On 23 August 2002, the Supreme Court ruled that there had been a
grievous violation of Yogalingam Vijitha's fundamental rights
under Article 13 (1), (2) and Article 11 of the Constitution. In
awarding a sum of Rs. 250,000 in compensation and costs-out of
which Rs. 150,000 is to be paid by the police officers of the
Negombo Police and the balance by the State-the Court noted that
the facts of this case have revealed disturbing features
regarding third degree methods adopted by certain police officers
on suspects held in police custody. Such methods can only be
described as barbaric, savage and inhuman. They are most
revolting and offend one's sense of human decency and dignity
particularly at the present time when every endeavor is being
made to promote and protect human rights.

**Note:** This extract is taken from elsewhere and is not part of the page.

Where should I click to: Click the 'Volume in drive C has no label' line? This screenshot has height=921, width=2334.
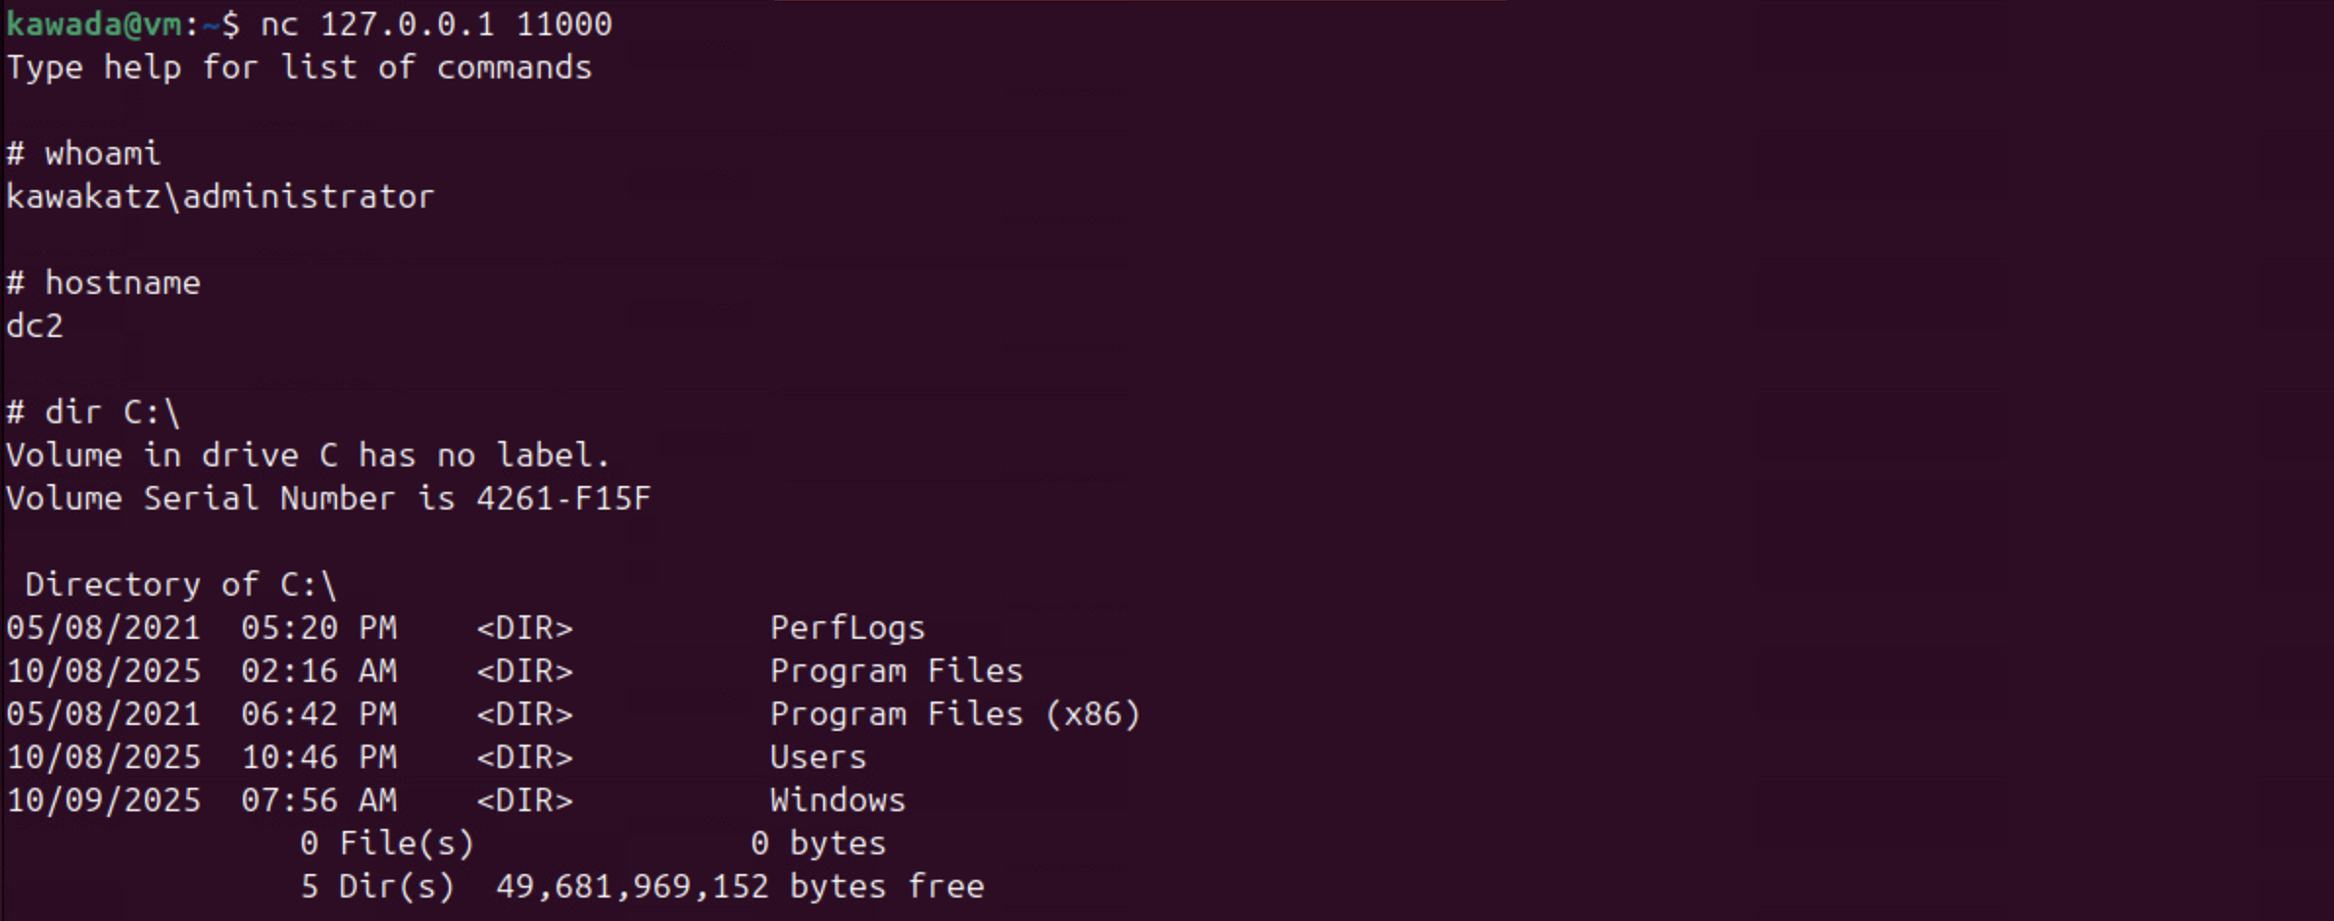pos(308,456)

Most importantly, the Supreme Court for the first time directed
the Attorney General "to consider taking steps under the
Convention against Torture and Other Cruel, Inhuman or Degrading
Treatment or Punishment Act, Act No. 22 of 1994, against the
respondents and others who are responsible for acts of torture
perpetrated on the petitioners".
Accordingly, I am writing to you to remind you of the obligation
that your Ministry and the Department of the Police have to
respond to this ground-breaking judgement immediately, and punish
the perpetrators in a manner that the public will be satisfied
that adequate action has been taken to redress such cruelty in
accordance with the decision of the highest court in Sri Lanka.
At this moment in history, hesitancy on you and your ministry's
part will only lead to similar violations of fundamental human
rights and further deterioration of public confidence in the
police and the rule of law. The beneficiaries of neglect to act
firmly on your part will be the criminal elements in the country
and within the police force itself. I urge you to at once:
1. Punish and dismiss the police officers who have perpetrated
this crime;
2. File further criminal charges against the perpetrators, who
abused legal process and power by fabricating charges,
irrespective of whether or not the Attorney General proceeds
against them under Act No. 22 of 1994; and
3. Pay adequate compensation to the victim in acknowledgement of
the State's failure to protect her. The sum ordered by the
Supreme Court is only a symbolic recognition of the State's
responsibility. It must now pay adequate compensation in
accordance with its responsibility as a party to several
international human rights treaties.
It is a disgrace, nationally and internationally, to see that
even after Supreme Court decisions are being handed down in Sri
Lanka no action is being taken against state officers found
guilty of having committed heinous violations of domestic and
international laws. Until the police are rid of criminal
elements, it will be impossible to control crime and to ensure
security for the people of your country. Failure to act will
create further disillusionment in your ministry and the rule of
law in Sri Lanka.
Yours sincerely,
PARK Jae-man
Programme Coordinator--Urgent Appeals Programme
Asian Human Rights Commission
Cc. Hon. Mr. K.C. Kamalasabesan, Attorney General of Sri Lanka
End Notes
1 On 3 June 2002 the Asian Human Rights
Commission sent this letter to the Sri Lankan Minister of
Interior, Mr. John Amaratunga
2 This is a revised version of a letter dated
9 September 2002 by the Asian Human Rights Commission sent to the
Sri Lankan Minister of Interior, Mr. John Amaratunga regarding
the Supreme Court decision on the case of Yogalingam Vijitha.